#### Exercise input

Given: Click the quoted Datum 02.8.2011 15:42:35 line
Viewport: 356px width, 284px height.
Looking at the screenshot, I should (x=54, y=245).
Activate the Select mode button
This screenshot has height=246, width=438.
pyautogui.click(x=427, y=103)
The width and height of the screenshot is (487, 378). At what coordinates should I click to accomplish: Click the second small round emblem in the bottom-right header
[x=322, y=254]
==
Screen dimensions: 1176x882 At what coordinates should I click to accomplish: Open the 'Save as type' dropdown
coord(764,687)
==
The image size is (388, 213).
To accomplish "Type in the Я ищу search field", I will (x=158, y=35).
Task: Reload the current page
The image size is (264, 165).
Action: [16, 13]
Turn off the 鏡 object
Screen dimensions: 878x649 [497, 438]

#### The request
Retype everything from the line containing "The width and" down to the line containing "[x=322, y=254]", both included.

#### The completed task
The width and height of the screenshot is (487, 378). At what coordinates should I click to accomplish: Click the second small round emblem in the bottom-right header
[x=322, y=254]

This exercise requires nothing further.